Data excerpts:
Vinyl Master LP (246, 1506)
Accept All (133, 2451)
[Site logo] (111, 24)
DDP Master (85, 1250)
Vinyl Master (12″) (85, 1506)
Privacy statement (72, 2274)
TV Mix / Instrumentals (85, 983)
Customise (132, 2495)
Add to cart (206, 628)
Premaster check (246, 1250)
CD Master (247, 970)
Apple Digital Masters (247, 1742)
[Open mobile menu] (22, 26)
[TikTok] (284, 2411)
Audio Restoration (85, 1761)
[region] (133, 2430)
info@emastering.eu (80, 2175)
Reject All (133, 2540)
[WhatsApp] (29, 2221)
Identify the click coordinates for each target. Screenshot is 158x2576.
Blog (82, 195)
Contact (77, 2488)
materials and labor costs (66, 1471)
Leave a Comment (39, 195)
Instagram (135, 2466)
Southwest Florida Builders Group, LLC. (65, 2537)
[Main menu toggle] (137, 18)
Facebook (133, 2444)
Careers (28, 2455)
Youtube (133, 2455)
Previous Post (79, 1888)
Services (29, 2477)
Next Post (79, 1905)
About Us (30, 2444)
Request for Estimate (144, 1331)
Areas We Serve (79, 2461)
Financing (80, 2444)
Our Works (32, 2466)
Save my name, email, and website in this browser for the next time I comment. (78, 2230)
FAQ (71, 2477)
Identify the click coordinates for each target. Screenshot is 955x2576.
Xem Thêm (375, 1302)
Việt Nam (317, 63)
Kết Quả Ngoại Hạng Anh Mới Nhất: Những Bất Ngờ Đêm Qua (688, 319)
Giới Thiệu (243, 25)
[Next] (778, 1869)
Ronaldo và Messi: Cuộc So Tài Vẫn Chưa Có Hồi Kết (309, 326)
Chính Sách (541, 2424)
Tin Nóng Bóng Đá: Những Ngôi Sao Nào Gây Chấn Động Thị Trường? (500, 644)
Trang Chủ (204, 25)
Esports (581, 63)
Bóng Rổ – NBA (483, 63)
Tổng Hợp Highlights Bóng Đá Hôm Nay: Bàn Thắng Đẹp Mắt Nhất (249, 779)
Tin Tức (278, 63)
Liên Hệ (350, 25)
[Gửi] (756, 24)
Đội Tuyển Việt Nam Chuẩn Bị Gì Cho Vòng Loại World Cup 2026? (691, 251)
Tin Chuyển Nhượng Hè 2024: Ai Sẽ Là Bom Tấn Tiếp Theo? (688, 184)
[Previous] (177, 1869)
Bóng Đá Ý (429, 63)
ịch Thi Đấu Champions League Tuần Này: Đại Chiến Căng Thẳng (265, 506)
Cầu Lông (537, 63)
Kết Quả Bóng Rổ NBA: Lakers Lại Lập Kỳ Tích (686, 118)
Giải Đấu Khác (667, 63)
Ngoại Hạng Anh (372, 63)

• _TASK PROMPT_: When you reach the line containing "Add to cart (206, 628)" in the data above, start copying exactly, and stop after the line containing "[WhatsApp] (29, 2221)".

• _EXERCISE OUTPUT_:
Add to cart (206, 628)
Premaster check (246, 1250)
CD Master (247, 970)
Apple Digital Masters (247, 1742)
[Open mobile menu] (22, 26)
[TikTok] (284, 2411)
Audio Restoration (85, 1761)
[region] (133, 2430)
info@emastering.eu (80, 2175)
Reject All (133, 2540)
[WhatsApp] (29, 2221)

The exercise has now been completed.